Alex is a fast caffeine metabolizer.
Alex carries the AA genotype at CYP1A2 rs762551 — the fast-metabolizer allele. Caffeine clears his bloodstream roughly twice as fast as the average drinker, so a late espresso is unlikely to wreck his sleep, and his cardiovascular risk from moderate coffee intake is on the lower end of the published range. This is one of three notable findings in his DeepDNA report.
Three variants drove this report.
DeepDNA scans 600,000+ SNPs from your raw file. The variants below are the ones with the clearest published evidence for Alex's lifestyle and health.
Caffeine: the fast lane.
The CYP1A2 gene encodes the liver enzyme that breaks down about 95% of dietary caffeine. The rs762551 variant flips a single base in the gene's promoter — the region that decides how often the gene is read. Alex's AA genotype turns the dial up: more enzyme, faster clearance.
"For Alex, a 2pm espresso has a half-life of roughly 2.5 hours — about 60% of the typical 4-hour clearance. Translation: caffeine is unlikely to disrupt his sleep at moderate doses."
The same variant has been studied for its link to coffee and heart attack risk.
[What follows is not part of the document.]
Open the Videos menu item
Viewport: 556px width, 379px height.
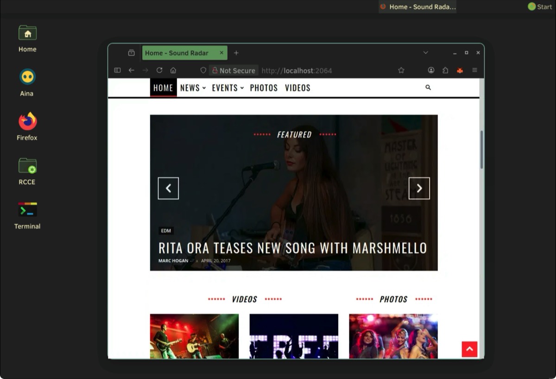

In carriers of the AA (fast) genotype, observational studies have not found the elevated risk seen in slow metabolizers. Alex's report flags this as a low-priority cardiovascular item.
A second finding — heterozygous MTHFR C677T — shows up in about 30% of Europeans and modestly reduces folate processing. Practical impact: keep leafy greens and legumes in regular rotation.
Three concrete things to do.
- Coffee is fine, even late. Up to 400 mg/day (≈4 cups) is the published safe range; Alex's genotype puts him on the tolerant end.
- Folate over folic acid. With the MTHFR C677T variant, methylfolate is the form his body uses most efficiently. Food sources beat supplements where possible.
- Watch caffeine + anxiety days. The ADORA2A CT genotype means caffeine can amplify jitter on already-stressful days. Decaf before public speaking is a small, evidence-backed hack.
Sources cited in Alex's full report: PharmGKB (CYP1A2 PA164745064), ClinVar (rs1801133), Cornelis et al. JAMA 2006, Childs et al. AJCN 2008.